Does it need a proxy or cookies? No. PubMed's E-utilities is fully public and works from datacenter IPs. No login or auth required.

Do I need an API key? No — the free public limit is 3 requests/second, plenty for default-sized runs. Supply an optional apiKey (free signup at https://www.ncbi.nlm.nih.gov/account/) to raise the limit to 10 req/s for bulk extraction.

Can I search by author, journal, or MeSH term? Yes — PubMed query syntax is fully supported. Examples:

  • Author: Smith J[Author]
  • Journal: "Nature Reviews Oncology"[Journal]
  • MeSH: Cancer[MeSH] AND machine learning
  • Combine: (cancer OR tumor) AND machine learning AND 2023:2024[dp]

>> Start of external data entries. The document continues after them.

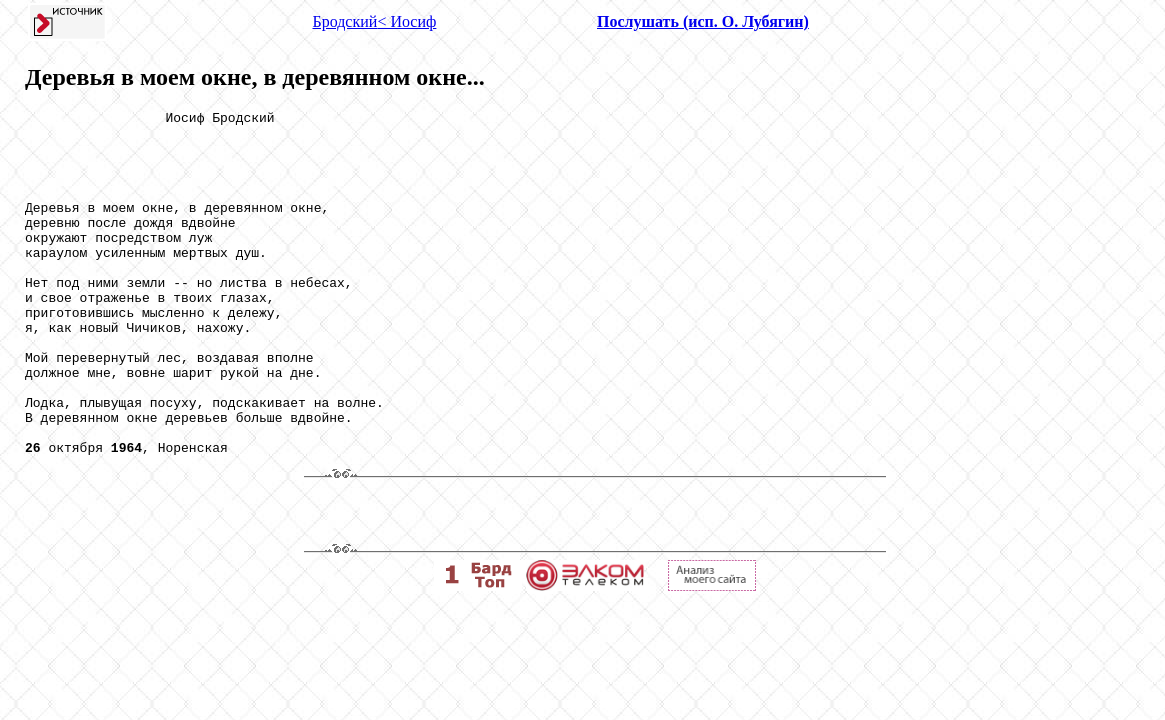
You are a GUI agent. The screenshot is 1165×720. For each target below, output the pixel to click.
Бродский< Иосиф (375, 21)
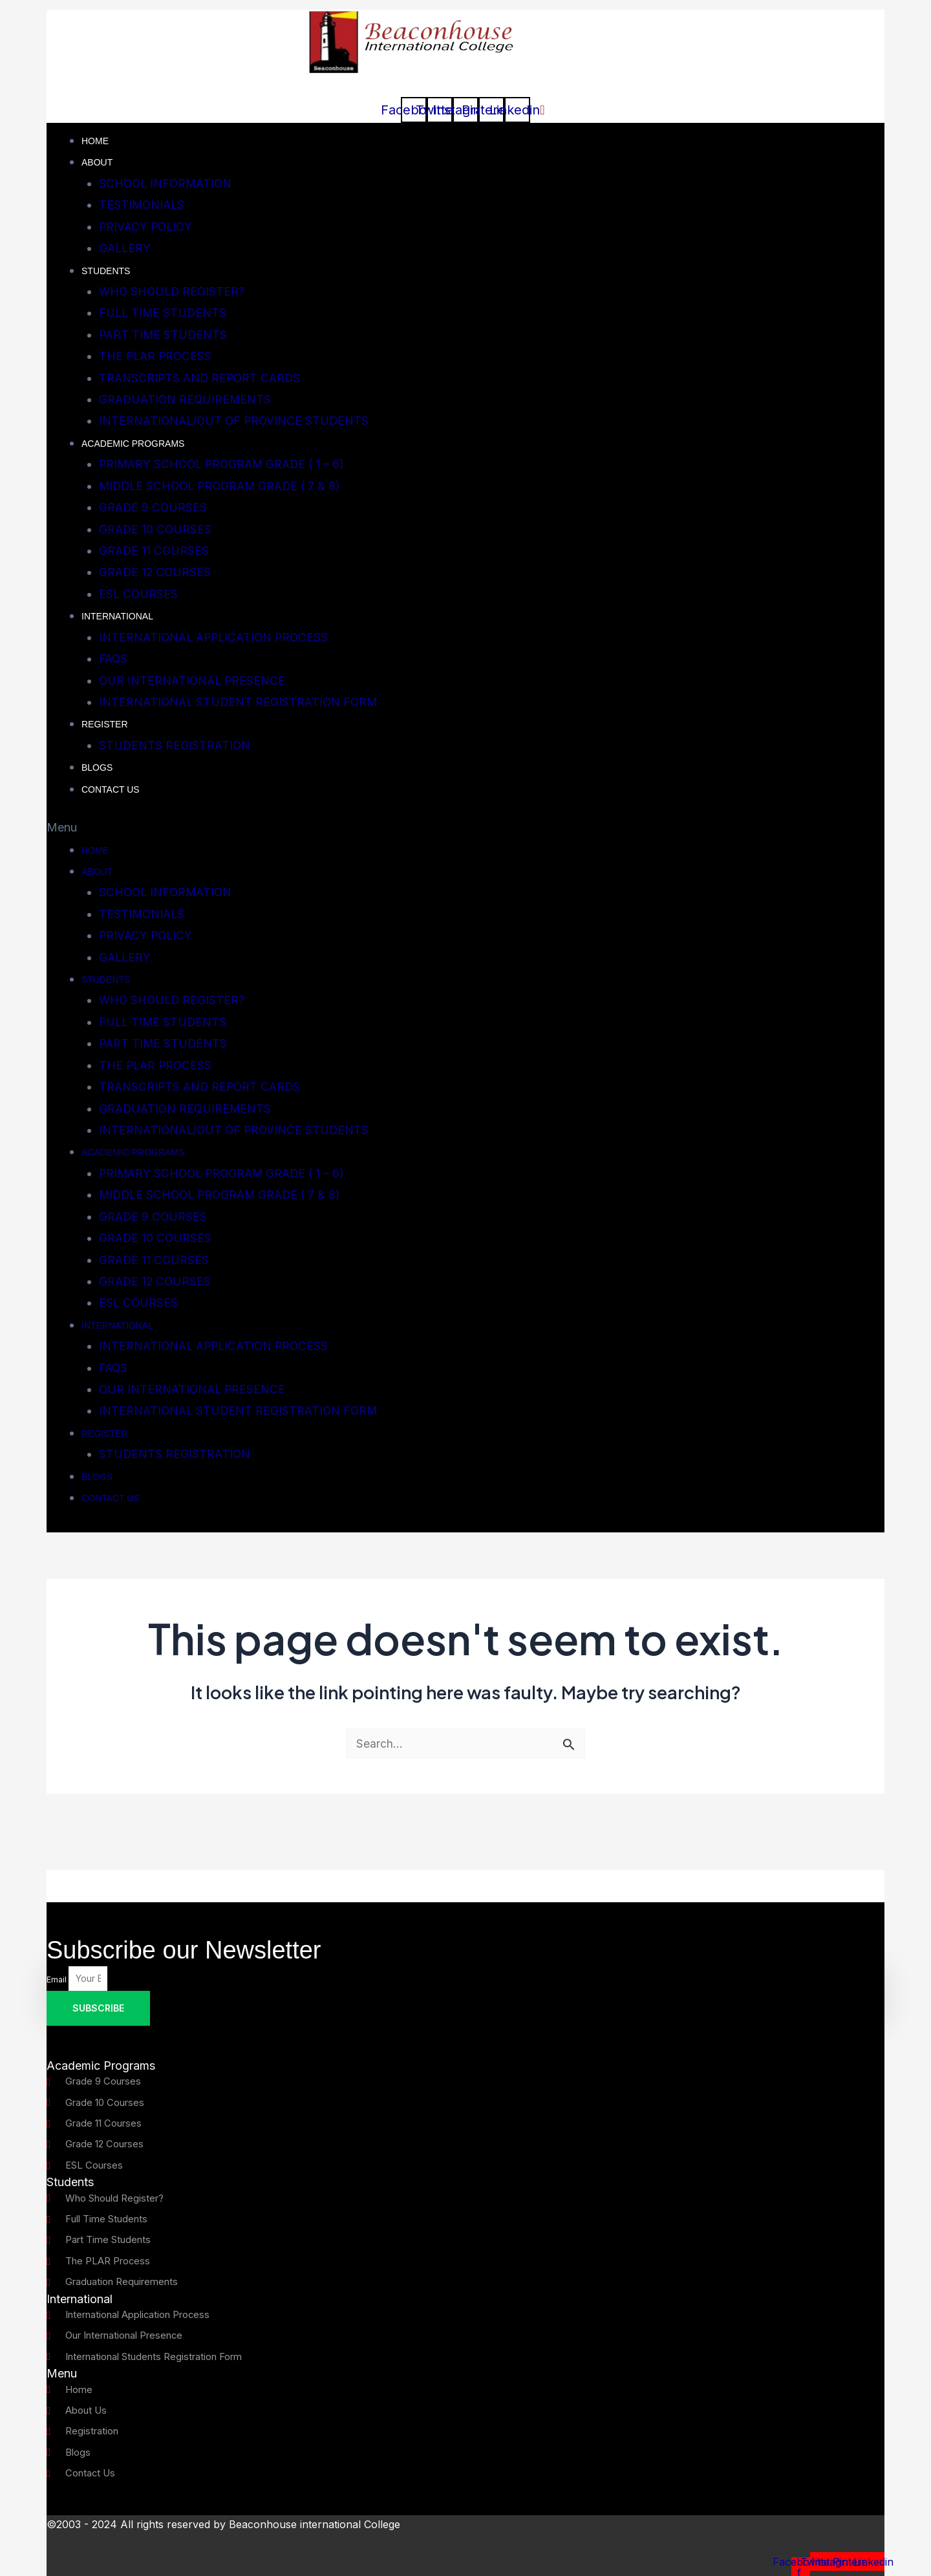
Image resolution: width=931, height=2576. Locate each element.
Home (95, 141)
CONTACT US (110, 789)
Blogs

Why is my abstract empty? ~5% of PubMed records ship without an abstract — usually editorials, letters, or older articles. The abstract field is simply omitted in those cases (omit-empty contract).

How does deduplication work? Across search terms within the same run, articles are deduped by PMID. Each article appears at most once in the dataset, with inputQuery set to the first term that surfaced it.

What if my query has zero results? You get a single sentinel record {type: "pubmed_scraper_error", reason: "no_results", searchTerms: [...]} so the dataset is non-empty. The run completes successfully — empty datasets aren't treated as failures.

Can I paste PubMed URLs instead of writing terms? Yes — drop full URLs like https://pubmed.ncbi.nlm.nih.gov/?term=cancer+immunotherapy into searchUrls. The actor extracts the term= param and treats it as a search term.

Is the data fresh? PubMed updates within hours of publication for indexed journals. The actor pulls live every run; results reflect PubMed's current state at fetch time.